The Day al-Qaeda Attacked America

Sept. 11, 2001

Phillip Godfrey was thrown into a wall on the 55th floor of 1 World Trade Center when the first plane hit. A seminar on the logistics of trade with Mexico had just begun, and it was Godfrey's job as a Benchmark Hospitality employee to help set up. Now Godfrey, 43, asked Jesus not to let the floor give way. When it steadied, he focused his attention on getting everyone out. Like many of those at the Trade Center that morning whose names we never heard — people who weren't fire fighters or cops — Godfrey thought of others first. He heard the women who worked with him screaming, and he ran to them. "It will be alright," he soothed, uncertain whether it was true but finding no choice but to believe it.

A 20-year Trade Center employee, Godfrey had survived the 1993 bombing, and knew it would be best to leave immediately, even though he also knew that official procedure called for staying put. Now calmer, the women said they had to get their bags.
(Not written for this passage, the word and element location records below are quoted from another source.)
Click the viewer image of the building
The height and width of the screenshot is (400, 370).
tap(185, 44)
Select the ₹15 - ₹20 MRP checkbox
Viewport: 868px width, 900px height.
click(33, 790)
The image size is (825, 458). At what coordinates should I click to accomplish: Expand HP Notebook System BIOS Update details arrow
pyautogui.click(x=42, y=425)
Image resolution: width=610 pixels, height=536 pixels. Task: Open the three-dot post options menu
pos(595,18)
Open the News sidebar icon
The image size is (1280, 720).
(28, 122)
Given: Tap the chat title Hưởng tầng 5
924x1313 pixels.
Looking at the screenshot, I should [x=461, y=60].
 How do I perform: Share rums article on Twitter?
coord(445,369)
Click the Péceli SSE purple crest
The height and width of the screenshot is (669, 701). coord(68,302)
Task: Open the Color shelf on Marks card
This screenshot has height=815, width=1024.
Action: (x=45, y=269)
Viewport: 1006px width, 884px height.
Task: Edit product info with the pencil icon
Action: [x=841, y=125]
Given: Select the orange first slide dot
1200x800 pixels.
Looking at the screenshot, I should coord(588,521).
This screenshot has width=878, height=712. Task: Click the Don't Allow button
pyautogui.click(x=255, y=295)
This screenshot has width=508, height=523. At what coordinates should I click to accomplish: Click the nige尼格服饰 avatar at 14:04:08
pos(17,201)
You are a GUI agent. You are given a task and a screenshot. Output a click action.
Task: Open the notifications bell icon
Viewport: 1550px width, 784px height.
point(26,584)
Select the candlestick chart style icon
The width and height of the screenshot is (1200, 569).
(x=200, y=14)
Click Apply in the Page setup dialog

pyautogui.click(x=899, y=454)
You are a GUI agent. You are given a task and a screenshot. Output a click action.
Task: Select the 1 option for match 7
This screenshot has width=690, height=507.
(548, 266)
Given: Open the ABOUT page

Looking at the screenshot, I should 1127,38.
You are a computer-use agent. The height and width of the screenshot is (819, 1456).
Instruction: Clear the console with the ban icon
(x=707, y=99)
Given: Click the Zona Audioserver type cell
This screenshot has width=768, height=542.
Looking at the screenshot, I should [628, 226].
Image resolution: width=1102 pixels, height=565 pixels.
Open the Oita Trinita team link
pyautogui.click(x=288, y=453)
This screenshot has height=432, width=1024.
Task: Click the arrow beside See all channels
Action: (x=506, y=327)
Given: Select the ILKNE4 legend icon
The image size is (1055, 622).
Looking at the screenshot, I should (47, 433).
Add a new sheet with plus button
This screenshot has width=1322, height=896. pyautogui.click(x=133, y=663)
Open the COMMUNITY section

Godfrey thought about grabbing his own bag, which contained a ring with his initials and the gold onyx watch that needed cleaning, but he didn't. Instead, he asked whether anyone had searched the meeting rooms. No one had, so Godfrey ran to clear them while the others started downstairs. A frightened co-worker wanted to wait for the required phone call to evacuate. Godfrey, who looked out the window and saw hell, said, "Trust me, the person on the other end of that phone — they're not there." Godfrey nearly had to carry the man out.

After Sept. 11, strange things happened to Godfrey. Hailed as a hero, he lost his job when Benchmark started layoffs. People said he did amazing things that he didn't do: hoist a woman down the stairs, give someone a $50 bill to get home. Instead, he did the simple work of a man who has learned that, as he says, "we need each other."